Accordingly, opposition leaders are currently waging a lobbying campaign
in Western capitals.
On 15 April a group of Congolese citizens and concerned “Friends of
Congo” visited the US House of Representatives, National Endowment for
Democracy, and Voice of America. Days earlier, after a series of
interviews with French media outlets, they released an open letter to
President François Hollande in Le Monde. The Congolese government responded by announcing it would arrest opposition leader Bowao for “disturbing public order”.

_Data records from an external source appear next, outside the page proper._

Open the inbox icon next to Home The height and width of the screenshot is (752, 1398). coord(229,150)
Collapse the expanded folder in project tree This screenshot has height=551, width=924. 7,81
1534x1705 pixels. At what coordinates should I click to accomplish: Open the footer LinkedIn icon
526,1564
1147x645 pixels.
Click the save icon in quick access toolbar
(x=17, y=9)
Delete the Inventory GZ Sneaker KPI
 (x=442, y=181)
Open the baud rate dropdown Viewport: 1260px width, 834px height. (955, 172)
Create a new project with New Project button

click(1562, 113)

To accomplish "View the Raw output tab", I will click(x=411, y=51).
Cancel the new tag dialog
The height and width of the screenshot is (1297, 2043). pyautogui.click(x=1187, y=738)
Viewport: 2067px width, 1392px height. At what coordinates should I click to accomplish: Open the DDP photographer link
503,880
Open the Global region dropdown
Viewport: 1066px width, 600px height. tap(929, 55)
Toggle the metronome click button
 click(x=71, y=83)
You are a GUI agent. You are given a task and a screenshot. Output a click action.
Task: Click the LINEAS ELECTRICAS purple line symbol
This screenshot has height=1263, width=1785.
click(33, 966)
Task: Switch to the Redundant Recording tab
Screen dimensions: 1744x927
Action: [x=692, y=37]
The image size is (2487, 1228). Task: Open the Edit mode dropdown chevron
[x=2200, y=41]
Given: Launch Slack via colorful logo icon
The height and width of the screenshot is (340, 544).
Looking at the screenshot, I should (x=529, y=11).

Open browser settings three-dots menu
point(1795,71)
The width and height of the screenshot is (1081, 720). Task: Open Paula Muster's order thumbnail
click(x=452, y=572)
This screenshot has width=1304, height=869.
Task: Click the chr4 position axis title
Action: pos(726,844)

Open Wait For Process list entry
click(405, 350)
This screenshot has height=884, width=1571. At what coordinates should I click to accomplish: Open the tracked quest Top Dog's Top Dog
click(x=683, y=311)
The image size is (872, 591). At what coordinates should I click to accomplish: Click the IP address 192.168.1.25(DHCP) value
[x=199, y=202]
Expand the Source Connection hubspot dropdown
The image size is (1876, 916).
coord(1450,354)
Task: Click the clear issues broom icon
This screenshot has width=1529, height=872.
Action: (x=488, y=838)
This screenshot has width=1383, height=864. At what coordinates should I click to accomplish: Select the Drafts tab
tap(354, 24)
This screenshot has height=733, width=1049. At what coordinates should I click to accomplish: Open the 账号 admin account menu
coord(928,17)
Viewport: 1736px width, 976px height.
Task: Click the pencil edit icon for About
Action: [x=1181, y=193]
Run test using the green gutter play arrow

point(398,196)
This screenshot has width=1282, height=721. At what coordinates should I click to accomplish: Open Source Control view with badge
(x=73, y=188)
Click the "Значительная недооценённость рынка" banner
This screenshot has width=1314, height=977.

As the opposition looks to Western capitals, Sassou Nguesso has gone
in the opposite direction and is keen to broadcast this. Days before the
inauguration, the government released a list of world leaders who had
“congratulated” Sassou Nguesso for his “electoral victory”. The list is
short and features Vladimir Putin, Xi Jinping, Paul Biya, José Eduardo
dos Santos, Paul Kagame, Idriss Déby, Ali Bongo Ondimba, and Joseph
Kabila, as well as a handful of other African presidents who have sought
Sassou Nguesso’s financial support for electoral campaigns. By casting
his lot so publicly, Sassou Nguesso is again signalling to Congolese
citizens: He will not be bound by human rights norms encouraged by
Western governments.
The central question for the coming months is this: Will opposition
lobbying secure some intervention from the international community that
fundamentally undercuts Sassou Nguesso’s ability to generate revenue and
purchase political support? This question is yet to be answered, but if
an ongoing aerial campaign against civilians does not compel Western
intervention, very likely nothing will.
April 19th, 2016, Africanarguements.org
Brett L. Carter is a fellow at the Centre for Democracy,
Development, and the Rule of Law, Stanford University. As of August
2016, he will be an Assistant Professor at the School of International
Relations, University of Southern California.